Work to complete: Repeat each line of the data exactly as written.

(Saved entries)
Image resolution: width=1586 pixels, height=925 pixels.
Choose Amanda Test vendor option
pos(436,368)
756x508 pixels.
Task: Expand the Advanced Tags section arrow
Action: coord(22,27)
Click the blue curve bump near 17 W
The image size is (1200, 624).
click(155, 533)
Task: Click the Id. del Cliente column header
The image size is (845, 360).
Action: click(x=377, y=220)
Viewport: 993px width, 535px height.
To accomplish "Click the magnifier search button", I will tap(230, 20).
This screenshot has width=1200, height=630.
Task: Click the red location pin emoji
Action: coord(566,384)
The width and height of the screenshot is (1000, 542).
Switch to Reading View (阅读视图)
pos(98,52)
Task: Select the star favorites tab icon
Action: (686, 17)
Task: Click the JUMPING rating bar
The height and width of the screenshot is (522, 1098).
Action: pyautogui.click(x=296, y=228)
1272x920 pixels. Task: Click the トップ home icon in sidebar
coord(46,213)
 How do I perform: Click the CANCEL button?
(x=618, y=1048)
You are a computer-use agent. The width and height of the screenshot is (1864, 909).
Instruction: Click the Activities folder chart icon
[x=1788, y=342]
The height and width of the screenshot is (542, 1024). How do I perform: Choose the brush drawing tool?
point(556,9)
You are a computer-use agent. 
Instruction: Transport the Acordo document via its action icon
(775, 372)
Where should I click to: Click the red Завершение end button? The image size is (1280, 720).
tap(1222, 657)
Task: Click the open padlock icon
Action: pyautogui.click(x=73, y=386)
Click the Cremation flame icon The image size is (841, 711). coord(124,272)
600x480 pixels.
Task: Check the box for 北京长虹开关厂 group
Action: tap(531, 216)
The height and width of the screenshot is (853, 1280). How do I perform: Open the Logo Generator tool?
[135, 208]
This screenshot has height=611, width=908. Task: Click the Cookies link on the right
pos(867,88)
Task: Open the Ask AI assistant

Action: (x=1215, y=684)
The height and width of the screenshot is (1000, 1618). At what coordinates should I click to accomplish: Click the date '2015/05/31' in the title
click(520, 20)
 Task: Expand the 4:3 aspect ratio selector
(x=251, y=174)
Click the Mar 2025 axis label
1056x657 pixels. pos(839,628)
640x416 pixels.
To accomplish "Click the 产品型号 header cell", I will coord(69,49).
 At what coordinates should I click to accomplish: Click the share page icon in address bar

Output below:
Image resolution: width=1586 pixels, height=925 pixels.
Choose Amanda Test vendor option
pos(436,368)
756x508 pixels.
Task: Expand the Advanced Tags section arrow
Action: coord(22,27)
Click the blue curve bump near 17 W
The image size is (1200, 624).
click(155, 533)
Task: Click the Id. del Cliente column header
The image size is (845, 360).
Action: click(x=377, y=220)
Viewport: 993px width, 535px height.
To accomplish "Click the magnifier search button", I will tap(230, 20).
This screenshot has width=1200, height=630.
Task: Click the red location pin emoji
Action: coord(566,384)
The width and height of the screenshot is (1000, 542).
Switch to Reading View (阅读视图)
pos(98,52)
Task: Select the star favorites tab icon
Action: (686, 17)
Task: Click the JUMPING rating bar
The height and width of the screenshot is (522, 1098).
Action: pyautogui.click(x=296, y=228)
1272x920 pixels. Task: Click the トップ home icon in sidebar
coord(46,213)
 How do I perform: Click the CANCEL button?
(x=618, y=1048)
You are a computer-use agent. The width and height of the screenshot is (1864, 909).
Instruction: Click the Activities folder chart icon
[x=1788, y=342]
The height and width of the screenshot is (542, 1024). How do I perform: Choose the brush drawing tool?
point(556,9)
You are a computer-use agent. 
Instruction: Transport the Acordo document via its action icon
(775, 372)
Where should I click to: Click the red Завершение end button? The image size is (1280, 720).
tap(1222, 657)
Task: Click the open padlock icon
Action: pyautogui.click(x=73, y=386)
Click the Cremation flame icon The image size is (841, 711). coord(124,272)
600x480 pixels.
Task: Check the box for 北京长虹开关厂 group
Action: tap(531, 216)
The height and width of the screenshot is (853, 1280). How do I perform: Open the Logo Generator tool?
[135, 208]
This screenshot has height=611, width=908. Task: Click the Cookies link on the right
pos(867,88)
Task: Open the Ask AI assistant

Action: (x=1215, y=684)
The height and width of the screenshot is (1000, 1618). At what coordinates should I click to accomplish: Click the date '2015/05/31' in the title
click(520, 20)
 Task: Expand the 4:3 aspect ratio selector
(x=251, y=174)
Click the Mar 2025 axis label
1056x657 pixels. pos(839,628)
640x416 pixels.
To accomplish "Click the 产品型号 header cell", I will coord(69,49).
 At what coordinates should I click to accomplish: Click the share page icon in address bar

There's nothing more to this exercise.